I reveled in Heidi's quirky behavioral traits, like when she would see me eating and get close to me and then sit (yes, she loved to sit!) and wait for me to share. She would run circles around my coffee table, like a miniature track. She loved the cold weather ( I found out she came from New Hampshire. That made sense.) and would run and play in the snow. 
She had a pretty good racing career, as she came to me when she was 3 and 1/2. I was told she sustained a racing injury that ended her days at the track. For all her aches and pains, however, she still loved to run, and she was quite fast!
Heidi Q hated her crate. When she was told to "go in your crate" she would bark and grumble and wheedle at me not to put her in. Of course, all that cuteness won out! 
Heidi and my other greyhound girl, GiGi, were faithful attendees to Greyhounds Reach The Beach at Dewey Beach, DE for many years. Heidi loved to run on the sand and jump into the ocean. 
As Heidi Q reached the twilight of her years, she slowed down, struggling to rise from her "sit" or when she was lying down. Towards the end she could not get up at all without aid. I did not mind helping her up to go outside, or feeding her as she lay on her dog bed. She was still happy and her quality of life was good. 
One day after I had taken her outside, she started having trouble breathing. She was diagnosed with laryngeal paralysis years ago, so I was used to the coughing and gasping at times, but this was different. She appeared to be panicking. I soothed her and spoke to her, after all, there was nothing else I could do. In a few minutes her breathing evened out and she calmed down. 
I was concerned at this new development. What should I do? She was ok for the rest of the day, until it was time to go out again. Once again she panicked and couldn't breathe. 
It was at that moment I realized I had to say goodbye. I could not stand by and watch her struggle to breathe every time she had to go outside. I still do not know why she had this problem, as she was fine when she was lying down. 
With a heavy heart I called my vet. In tears, I told them I needed to bring her by for a last visit. The appointment was made for the next day, March 19, 2007. 
That night I put Heidi on my futon bed and slept with her by my side, as we used to do when I first got her. I spoke to her and petted her all night. She snuggled up close to me, as I think she knew what was coming. 
You cannot stop time, and the morning came quick enough. Our appointment was for 2 pm, so I did have some more time with her to take pictures and give her more love. 
My husband carried her into the vet's office wrapped up in her favorite blanket. As the vet came into the room, she lifted her head up and looked at him, as if to say, "thank you for granting me peace". 
I held her and told her she was a good girl. She passed away quietly, in my arms. 

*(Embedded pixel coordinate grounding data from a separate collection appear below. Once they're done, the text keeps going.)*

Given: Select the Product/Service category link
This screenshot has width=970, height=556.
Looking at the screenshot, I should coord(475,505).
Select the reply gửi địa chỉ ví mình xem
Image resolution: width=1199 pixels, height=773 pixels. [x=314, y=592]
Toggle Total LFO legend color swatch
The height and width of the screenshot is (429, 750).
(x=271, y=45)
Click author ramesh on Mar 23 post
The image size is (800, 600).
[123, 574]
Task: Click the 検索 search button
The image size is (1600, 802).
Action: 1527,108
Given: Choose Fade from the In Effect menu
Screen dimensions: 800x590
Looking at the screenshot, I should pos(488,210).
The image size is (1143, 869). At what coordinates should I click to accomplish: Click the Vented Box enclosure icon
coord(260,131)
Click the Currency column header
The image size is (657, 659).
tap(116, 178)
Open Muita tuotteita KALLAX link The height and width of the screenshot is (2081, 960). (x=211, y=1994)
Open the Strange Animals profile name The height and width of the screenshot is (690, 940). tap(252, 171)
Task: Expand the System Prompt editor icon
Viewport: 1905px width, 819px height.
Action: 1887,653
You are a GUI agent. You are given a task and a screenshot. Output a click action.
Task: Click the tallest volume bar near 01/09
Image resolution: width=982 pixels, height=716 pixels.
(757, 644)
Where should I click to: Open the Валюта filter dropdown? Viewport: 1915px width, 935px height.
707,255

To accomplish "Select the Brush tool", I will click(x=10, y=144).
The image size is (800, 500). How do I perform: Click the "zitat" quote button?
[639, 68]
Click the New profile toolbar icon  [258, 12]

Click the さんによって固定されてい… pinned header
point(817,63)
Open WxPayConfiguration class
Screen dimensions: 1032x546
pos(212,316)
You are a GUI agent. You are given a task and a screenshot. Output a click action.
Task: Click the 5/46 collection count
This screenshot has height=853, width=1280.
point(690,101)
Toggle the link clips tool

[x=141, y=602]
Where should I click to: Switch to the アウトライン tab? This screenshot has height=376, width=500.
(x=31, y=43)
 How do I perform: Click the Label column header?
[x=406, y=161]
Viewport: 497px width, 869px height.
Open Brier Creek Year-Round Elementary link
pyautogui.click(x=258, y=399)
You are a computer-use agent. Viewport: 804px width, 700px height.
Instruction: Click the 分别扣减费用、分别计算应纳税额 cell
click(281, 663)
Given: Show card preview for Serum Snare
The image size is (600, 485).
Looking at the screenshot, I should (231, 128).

On the ride home I felt as if my heart had been broken irreparably. Why did I have to love her so much? I felt terribly guilty for the times I had yelled at her or was angry with her. I should have treated her better!
I later learned that guilt is the main emotion, after sadness, that a pet owner feels after euthanasia. I was told to remember the good times, and understand that since I forgave Heidi for her transgressions (like peeing in the house, eating the remote control and my sunglasses!) she always forgave ME for the times I may have yelled at her. Slowly I came out of my depression and realized that GiGi was still there for me to love and care for. 

It was soon after that when I realized I wanted to become a veterinary technician and help other pets live a healthy life. 
I gave my Heidi Q a final gift: a peaceful end to a good life lived, and she in turn gave me yet another gift~ambition to return to school and make a life change.

The pain has dulled a bit, but I still think of my girl every day. She will always be alive in my memory.